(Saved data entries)
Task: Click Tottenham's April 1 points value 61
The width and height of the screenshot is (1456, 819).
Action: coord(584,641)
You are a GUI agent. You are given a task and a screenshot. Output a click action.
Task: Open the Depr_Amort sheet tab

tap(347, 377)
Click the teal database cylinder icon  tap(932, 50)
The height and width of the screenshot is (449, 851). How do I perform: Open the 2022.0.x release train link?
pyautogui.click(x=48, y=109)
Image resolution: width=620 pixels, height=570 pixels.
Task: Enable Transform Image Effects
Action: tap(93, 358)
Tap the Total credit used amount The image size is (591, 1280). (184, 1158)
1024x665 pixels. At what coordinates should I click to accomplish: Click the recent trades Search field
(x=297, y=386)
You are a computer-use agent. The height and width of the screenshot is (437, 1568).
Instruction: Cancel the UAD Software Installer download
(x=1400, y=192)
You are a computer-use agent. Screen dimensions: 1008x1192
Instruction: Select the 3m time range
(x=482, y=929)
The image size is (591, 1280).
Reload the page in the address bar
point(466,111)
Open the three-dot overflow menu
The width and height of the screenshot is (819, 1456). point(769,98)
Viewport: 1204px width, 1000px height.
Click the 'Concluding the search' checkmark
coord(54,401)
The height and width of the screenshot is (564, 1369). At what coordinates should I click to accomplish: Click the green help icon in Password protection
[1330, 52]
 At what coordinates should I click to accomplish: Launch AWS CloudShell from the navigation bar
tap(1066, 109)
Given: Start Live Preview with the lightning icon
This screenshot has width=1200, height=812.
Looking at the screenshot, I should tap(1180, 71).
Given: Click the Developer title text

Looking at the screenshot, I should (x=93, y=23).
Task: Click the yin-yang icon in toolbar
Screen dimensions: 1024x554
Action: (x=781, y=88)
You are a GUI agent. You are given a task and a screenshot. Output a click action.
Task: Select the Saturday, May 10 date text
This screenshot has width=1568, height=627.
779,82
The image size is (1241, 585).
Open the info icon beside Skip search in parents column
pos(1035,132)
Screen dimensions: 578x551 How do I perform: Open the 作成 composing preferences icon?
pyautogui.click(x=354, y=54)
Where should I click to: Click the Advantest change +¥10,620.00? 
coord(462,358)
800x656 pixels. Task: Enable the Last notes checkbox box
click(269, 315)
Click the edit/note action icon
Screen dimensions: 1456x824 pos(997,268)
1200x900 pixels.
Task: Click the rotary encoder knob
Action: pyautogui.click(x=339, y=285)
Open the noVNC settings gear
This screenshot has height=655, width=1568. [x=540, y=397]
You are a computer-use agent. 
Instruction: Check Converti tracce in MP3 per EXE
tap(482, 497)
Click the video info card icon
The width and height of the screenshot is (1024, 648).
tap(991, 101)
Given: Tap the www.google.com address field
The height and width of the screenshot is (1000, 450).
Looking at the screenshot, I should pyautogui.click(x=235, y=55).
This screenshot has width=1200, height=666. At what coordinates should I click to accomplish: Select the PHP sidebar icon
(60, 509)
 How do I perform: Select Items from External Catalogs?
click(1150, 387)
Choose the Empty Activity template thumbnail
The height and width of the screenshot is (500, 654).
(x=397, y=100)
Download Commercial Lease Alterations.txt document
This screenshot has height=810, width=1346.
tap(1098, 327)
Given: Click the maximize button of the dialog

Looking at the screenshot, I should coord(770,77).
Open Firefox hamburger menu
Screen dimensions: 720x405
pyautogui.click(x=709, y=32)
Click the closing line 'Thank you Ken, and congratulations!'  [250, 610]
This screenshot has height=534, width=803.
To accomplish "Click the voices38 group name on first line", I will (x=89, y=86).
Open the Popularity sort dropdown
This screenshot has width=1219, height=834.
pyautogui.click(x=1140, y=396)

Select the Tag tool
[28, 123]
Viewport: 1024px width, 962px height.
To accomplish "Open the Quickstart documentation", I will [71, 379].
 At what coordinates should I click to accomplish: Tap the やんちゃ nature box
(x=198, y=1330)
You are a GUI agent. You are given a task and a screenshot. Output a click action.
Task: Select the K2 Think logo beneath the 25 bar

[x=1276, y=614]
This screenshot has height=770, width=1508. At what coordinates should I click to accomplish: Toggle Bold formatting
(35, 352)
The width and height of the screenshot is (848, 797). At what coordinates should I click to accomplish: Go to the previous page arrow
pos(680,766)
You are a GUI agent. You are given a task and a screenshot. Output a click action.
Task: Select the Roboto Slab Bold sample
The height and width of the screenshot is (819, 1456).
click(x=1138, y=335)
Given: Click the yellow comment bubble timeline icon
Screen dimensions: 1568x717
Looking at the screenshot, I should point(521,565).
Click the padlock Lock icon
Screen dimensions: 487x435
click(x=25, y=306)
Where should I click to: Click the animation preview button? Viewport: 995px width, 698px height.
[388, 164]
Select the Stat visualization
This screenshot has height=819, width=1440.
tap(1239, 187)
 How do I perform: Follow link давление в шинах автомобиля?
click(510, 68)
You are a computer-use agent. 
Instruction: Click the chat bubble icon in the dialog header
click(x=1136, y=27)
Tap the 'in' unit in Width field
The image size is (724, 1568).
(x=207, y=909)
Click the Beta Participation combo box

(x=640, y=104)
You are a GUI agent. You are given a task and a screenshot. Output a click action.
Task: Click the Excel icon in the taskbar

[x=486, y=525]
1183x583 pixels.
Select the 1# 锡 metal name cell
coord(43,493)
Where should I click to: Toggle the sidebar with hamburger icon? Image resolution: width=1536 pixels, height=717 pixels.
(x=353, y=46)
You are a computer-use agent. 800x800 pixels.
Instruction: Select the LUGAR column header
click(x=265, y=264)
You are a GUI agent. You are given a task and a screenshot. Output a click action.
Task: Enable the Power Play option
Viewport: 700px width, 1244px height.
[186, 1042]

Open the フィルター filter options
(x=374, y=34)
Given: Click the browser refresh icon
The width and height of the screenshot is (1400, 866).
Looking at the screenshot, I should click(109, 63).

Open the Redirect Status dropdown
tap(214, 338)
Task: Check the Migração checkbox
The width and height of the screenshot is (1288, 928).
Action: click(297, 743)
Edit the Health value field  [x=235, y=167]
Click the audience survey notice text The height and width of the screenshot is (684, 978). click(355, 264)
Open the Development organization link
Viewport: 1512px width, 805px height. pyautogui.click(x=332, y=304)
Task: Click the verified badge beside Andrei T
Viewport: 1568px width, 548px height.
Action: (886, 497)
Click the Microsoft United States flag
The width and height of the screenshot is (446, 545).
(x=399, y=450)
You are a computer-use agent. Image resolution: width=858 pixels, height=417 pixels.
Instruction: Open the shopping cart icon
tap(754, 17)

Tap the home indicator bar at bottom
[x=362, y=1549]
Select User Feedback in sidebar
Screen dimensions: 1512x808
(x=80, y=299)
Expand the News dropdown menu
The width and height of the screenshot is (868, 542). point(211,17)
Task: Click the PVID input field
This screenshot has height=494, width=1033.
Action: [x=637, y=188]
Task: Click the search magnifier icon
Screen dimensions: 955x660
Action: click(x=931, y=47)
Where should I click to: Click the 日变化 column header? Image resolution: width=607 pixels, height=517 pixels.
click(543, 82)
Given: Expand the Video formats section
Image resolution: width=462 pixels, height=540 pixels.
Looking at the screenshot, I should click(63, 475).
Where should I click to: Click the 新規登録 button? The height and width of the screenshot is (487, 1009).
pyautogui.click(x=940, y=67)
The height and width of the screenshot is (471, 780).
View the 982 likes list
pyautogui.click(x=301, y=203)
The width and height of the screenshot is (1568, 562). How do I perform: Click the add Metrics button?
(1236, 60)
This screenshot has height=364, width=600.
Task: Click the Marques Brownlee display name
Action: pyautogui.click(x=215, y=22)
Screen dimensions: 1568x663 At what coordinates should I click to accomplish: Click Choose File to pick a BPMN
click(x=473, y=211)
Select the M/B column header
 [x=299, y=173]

**Instructions for the task**
A line counts if it holds the word "will". How many lines of the entries count? Give the number only.

**Completed exercise**
2